Das Bild der Coaching-Diktatur im Roman ist so gelungen, dass es dem Leser bisweilen alle Hoffnung austreiben kann. Problematisch ist zudem, dass die Arbeitslosen nicht als Handelnde, sondern als Opfer dargestellt werden. Lebendige und wider­sprüchliche Figuren kommen nicht vor. Klara wird idealisiert, während Fest als das personifizierte neue Arbeitsregime auftritt. Der Plot ist bisweilen holprig. Die Internierung von Karla zum Beispiel ereig­net sich recht plötzlich.

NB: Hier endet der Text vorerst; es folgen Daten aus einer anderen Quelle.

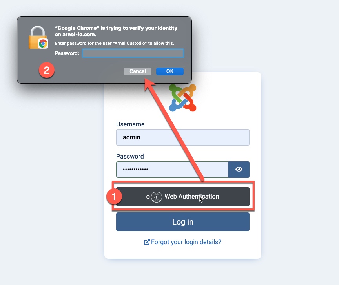Screen dimensions: 339x285
Task: Select the Username field containing admin
Action: pyautogui.click(x=183, y=137)
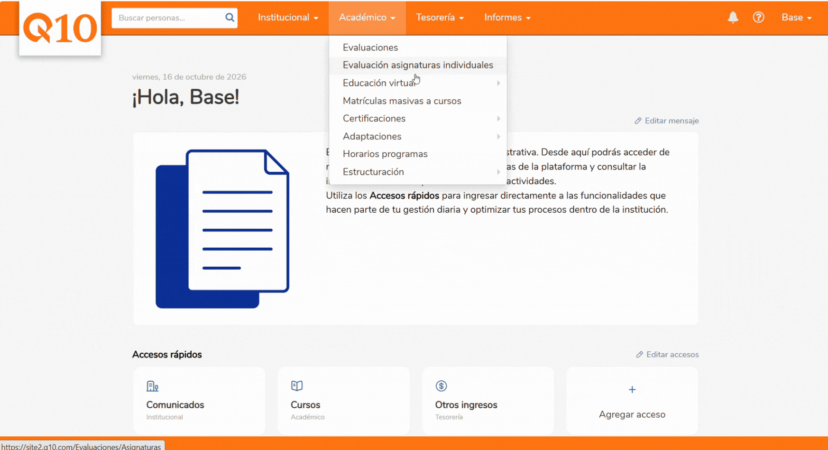This screenshot has width=828, height=450.
Task: Open the Tesorería dropdown menu
Action: click(x=440, y=18)
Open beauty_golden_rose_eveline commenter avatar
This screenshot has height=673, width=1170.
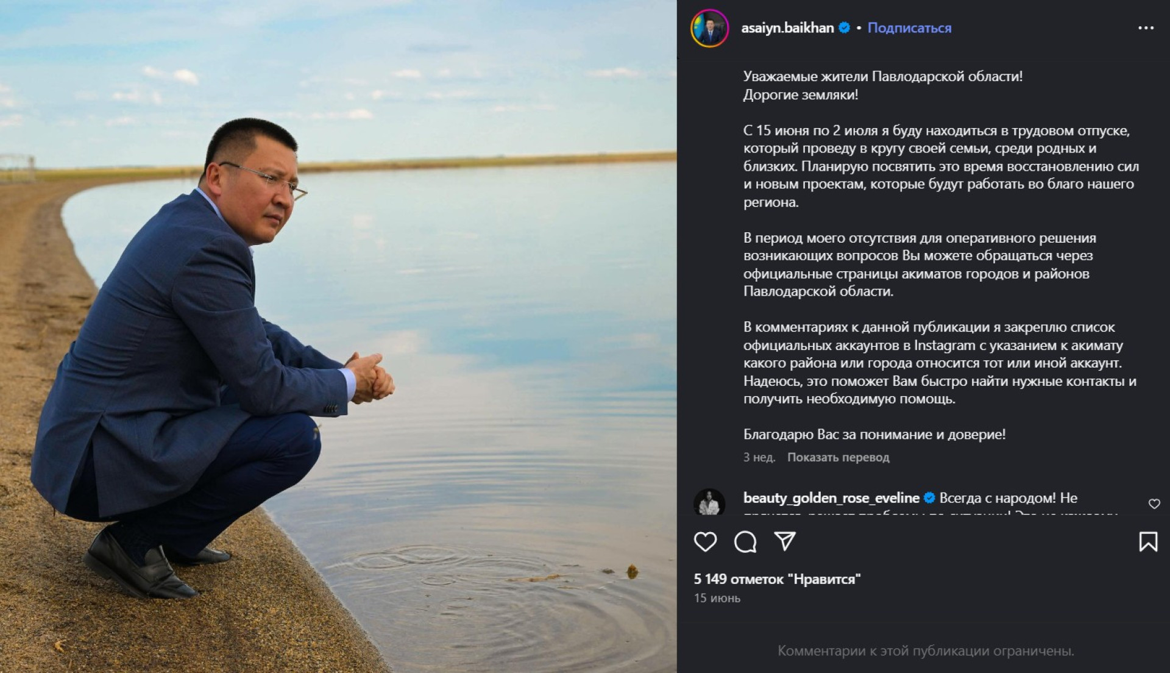coord(709,502)
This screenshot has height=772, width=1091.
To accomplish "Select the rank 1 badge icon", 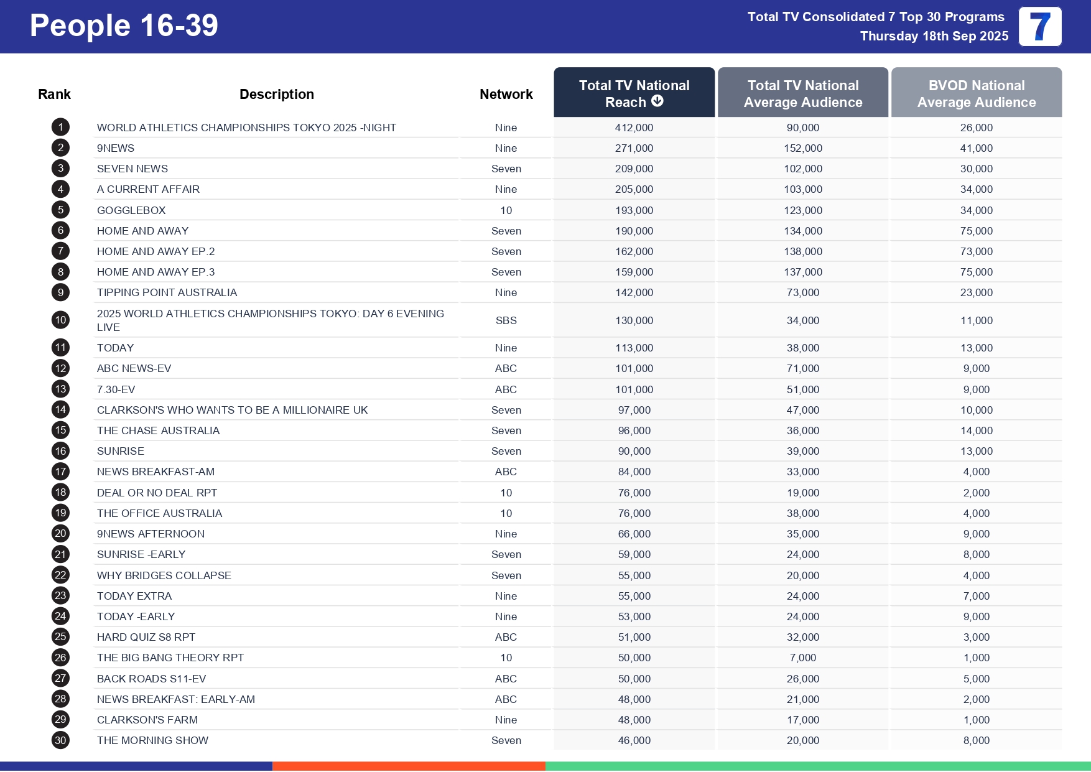I will pyautogui.click(x=60, y=127).
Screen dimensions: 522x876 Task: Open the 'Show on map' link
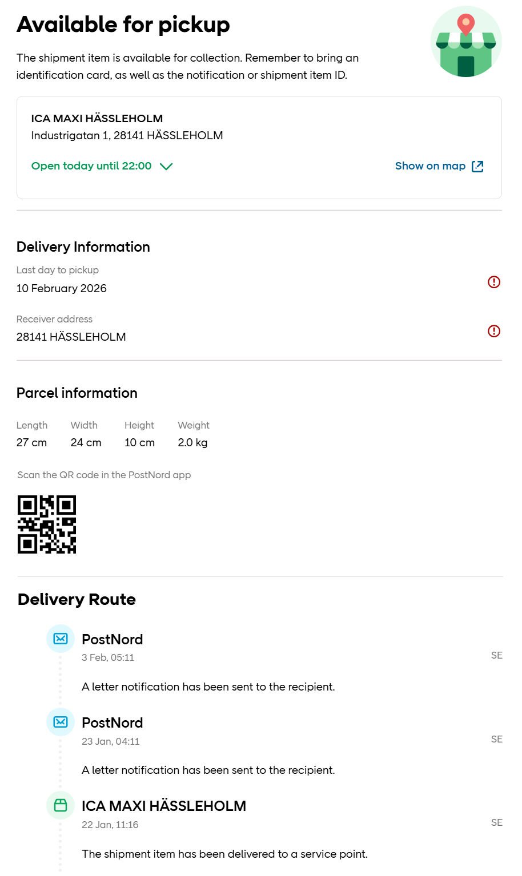430,166
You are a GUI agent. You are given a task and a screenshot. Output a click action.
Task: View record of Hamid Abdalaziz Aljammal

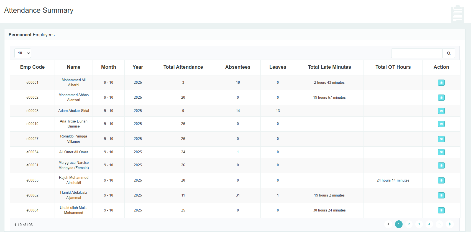pos(441,195)
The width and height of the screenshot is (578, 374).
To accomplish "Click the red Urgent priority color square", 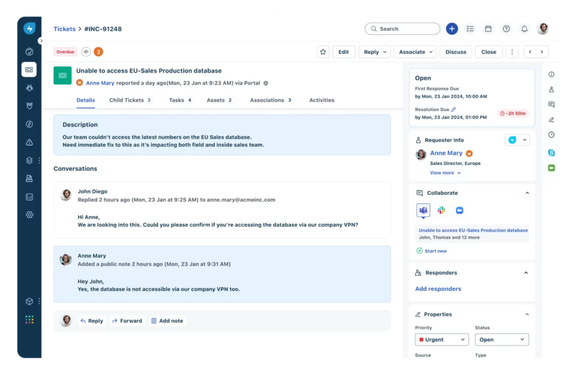I will pos(421,340).
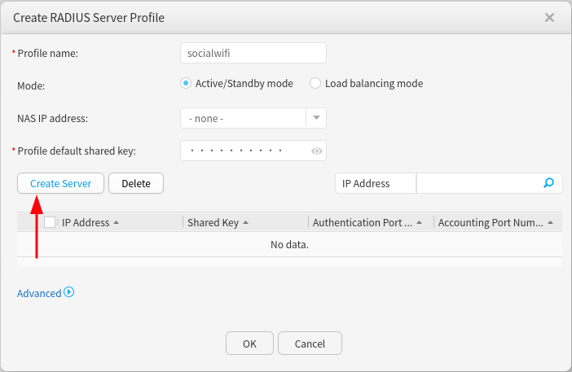
Task: Select Load balancing mode radio button
Action: pyautogui.click(x=315, y=83)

Das Trainer-Regime des Romans spielt an manchen Stellen auf den Faschismus an. Es gibt überraschende nächtliche Interviews, ein Plakat mit dem Spruch: »Careless talk costs jobs«, eine De­por­tations­metapher, den Spruch »Work is Freedom«, der an den Nazi-Slogan »Arbeit macht frei« erinnert. Die Analogien zwischen dem Faschismus und der Sphericon-Ideologie werden aber nicht weiter vertieft.

Der Roman ist gelungen in seiner nüchternen Form, die die heutige Mentalität und Sprache der Arbeitsgesellschaft fortführt. Dem Unbehagen an einem neoliberal-autoritären Maßnahmenregime verleiht Joachim Zelter eine schlüssige Gestalt.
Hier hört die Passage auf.